In terms of SEO, it’s all about identifying your competitors, evaluating the SEO strategies which are relative to your brand, and determining your own strengths and weaknesses in comparison to them.

Competition analysis should always begin with establishing and understanding where your brand is in terms of your marketing strategy and its success. Are you in position one for your top 3 keywords? Does your website post new content daily, weekly, or even monthly?

Position on google

Once you have a good understanding of your brand’s current performance, you should then identify your competitors – other businesses that are either directly, or indirectly trying to attract the same consumers as you.

After careful analysis (ways on how to do this can be found in my SEO competitor analysis blog), you can start planning where you need to get to in order to push out the competition and drive more traffic to your website.

An example

Meet Jenny. Jenny runs a small florist in Oxfordshire which has made steady progress over the past few years, mainly through word of mouth of local townspeople who love her flower arrangements.

Jenny - florist

In response to her growth, Jenny has recently purchased two delivery vans so she can share her flowers to more people.
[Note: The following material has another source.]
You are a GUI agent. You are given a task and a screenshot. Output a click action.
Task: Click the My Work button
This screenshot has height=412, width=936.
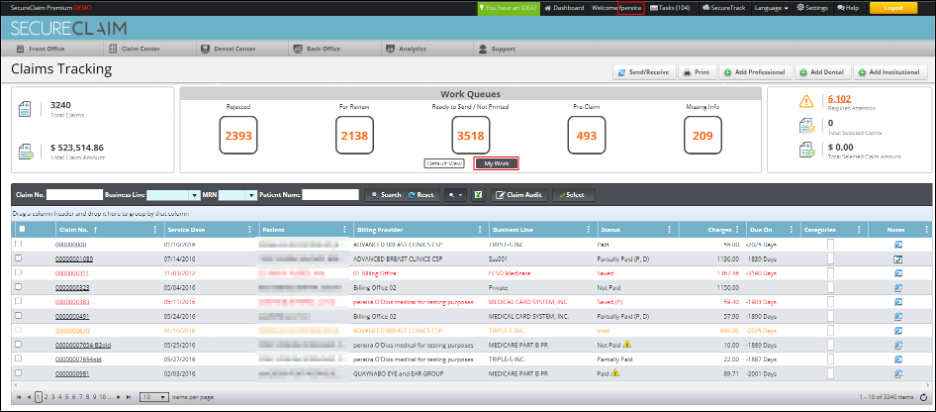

But how do these people find out Jenny’s business exists?

Jenny has a website but hasn’t really updated any of the pages since it was first built. It contains all the basics of her business – what services she offers, her location, business hours and prices.

She wants to try and reach more customers and knows she can by building a comprehensive content marketing strategy. But before she can build her strategy, she needs to know who to target and what competition is standing in her way.

Jenny decides to conduct a competition analysis to see what other florists in the area could be competing for her main keyword; ‘florists in Oxford.’

She finds Bloom & Wild, one of the UK’s largest flower delivery services ranks in position 1 for the search term. With high page authority and domain authority, she also knows that as such a large corporation, they have lots of external links. This means trying to outrank them for this keyword could be quite laborious, and she doesn’t have a huge budget or capacity to produce the amount of content needed to do so.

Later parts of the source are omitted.